(Stated goal): Reproduce the rows below, changing every instance of "icon" to "button" and leaving all other text unchanged. Omit the pictures from your answer.

>> begin Record excerpts

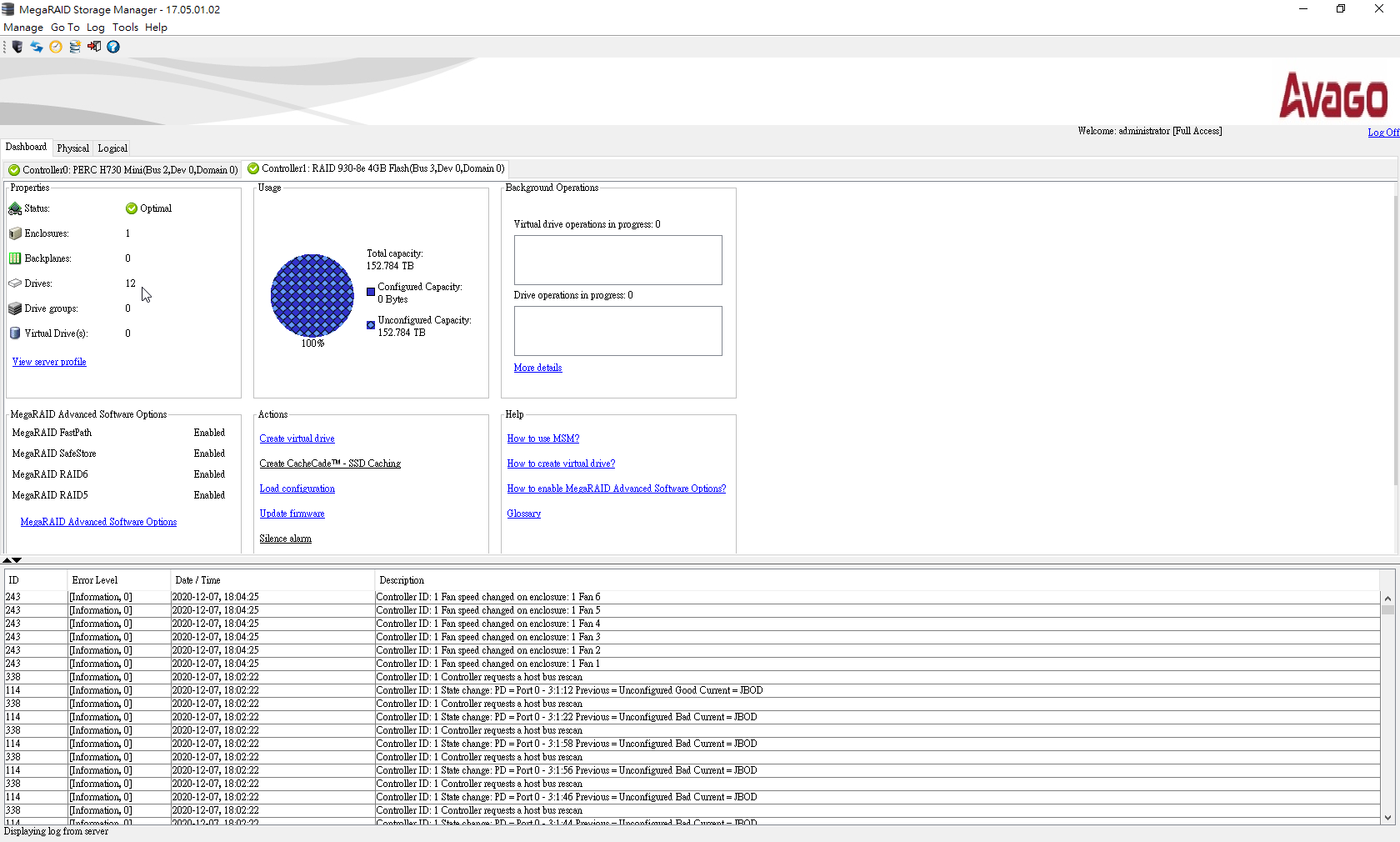Click the log scrollbar down arrow
1400x842 pixels.
tap(1388, 818)
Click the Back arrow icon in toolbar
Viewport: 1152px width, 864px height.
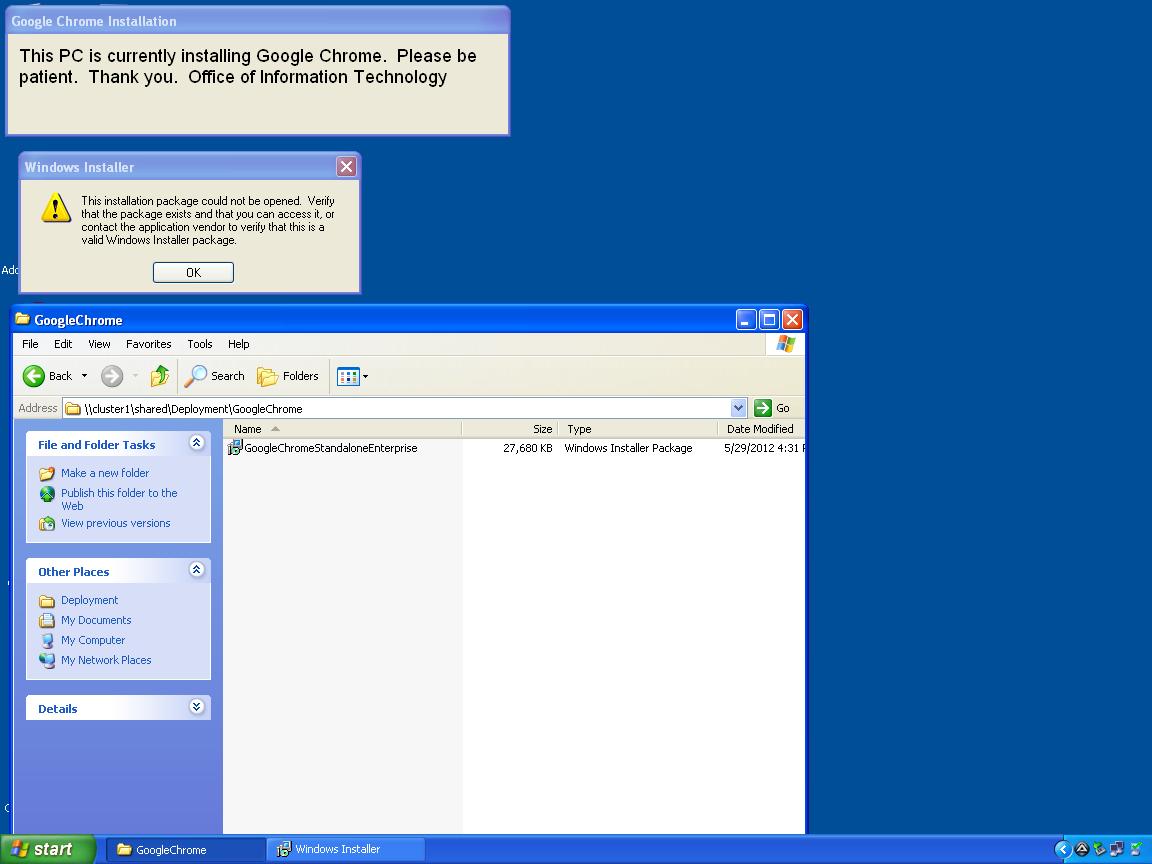(35, 376)
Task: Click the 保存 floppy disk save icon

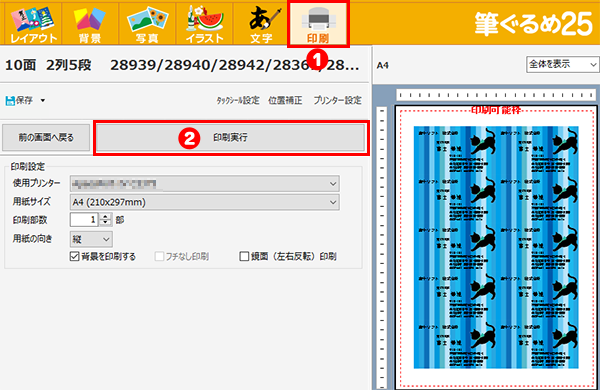Action: (x=10, y=101)
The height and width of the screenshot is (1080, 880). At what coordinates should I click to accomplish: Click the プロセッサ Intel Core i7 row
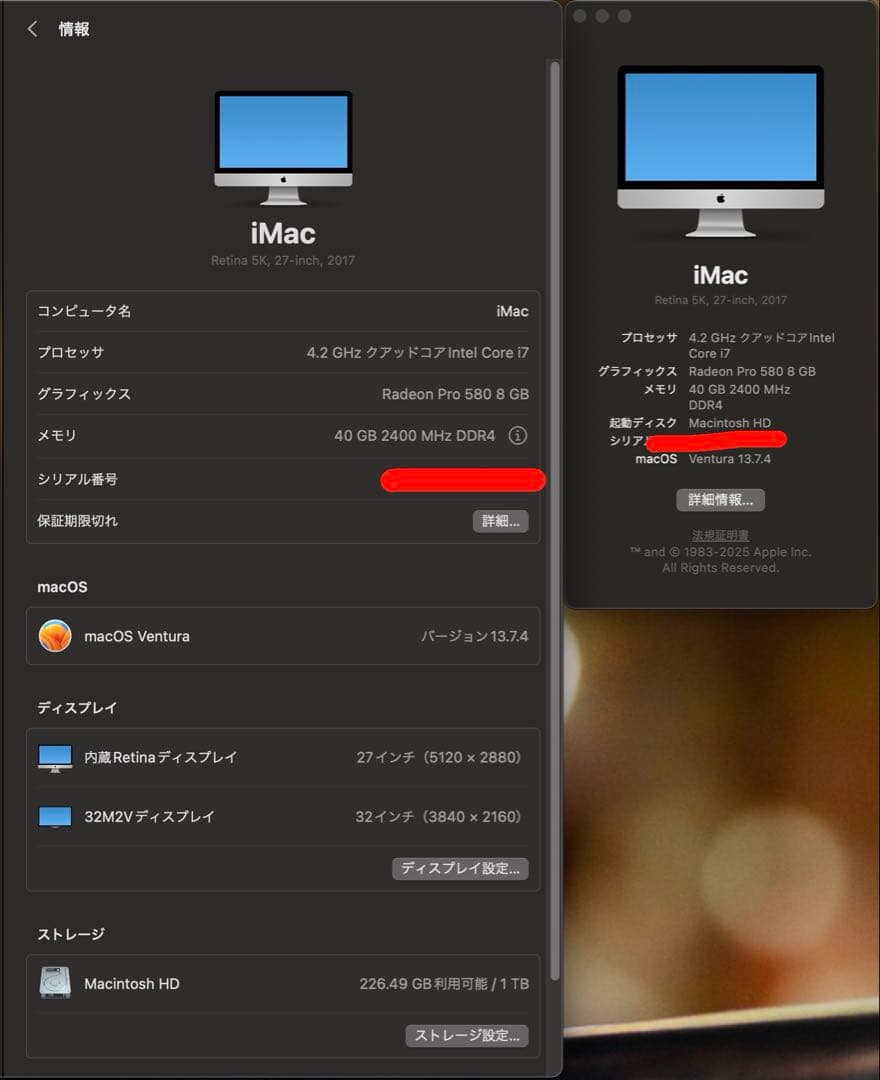click(281, 352)
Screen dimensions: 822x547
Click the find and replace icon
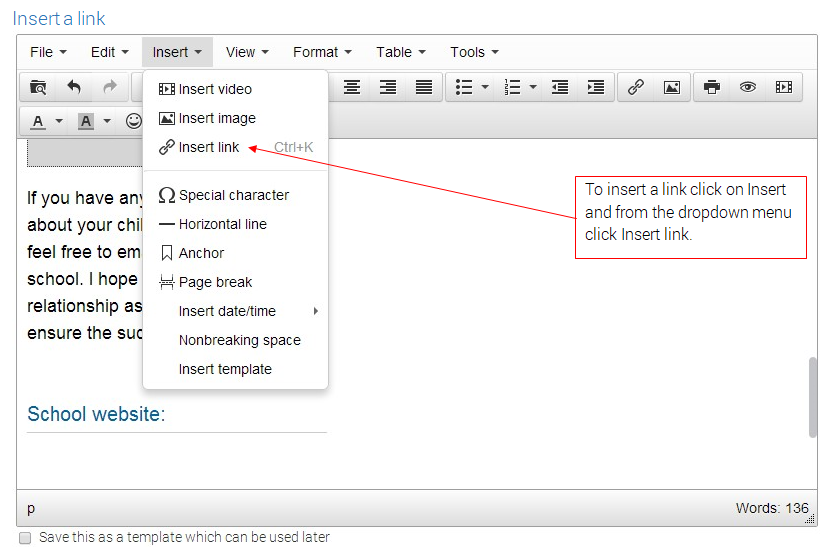click(38, 87)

>> end Record excerpts

(Final result):
Click the log scrollbar down arrow
1400x842 pixels.
tap(1388, 818)
Click the Back arrow button in toolbar
Viewport: 1152px width, 864px height.
(35, 376)
Task: Click the 保存 floppy disk save button

Action: (x=10, y=101)
The height and width of the screenshot is (1080, 880). At what coordinates should I click to accomplish: Click the プロセッサ Intel Core i7 row
click(281, 352)
Screen dimensions: 822x547
Click the find and replace button
click(38, 87)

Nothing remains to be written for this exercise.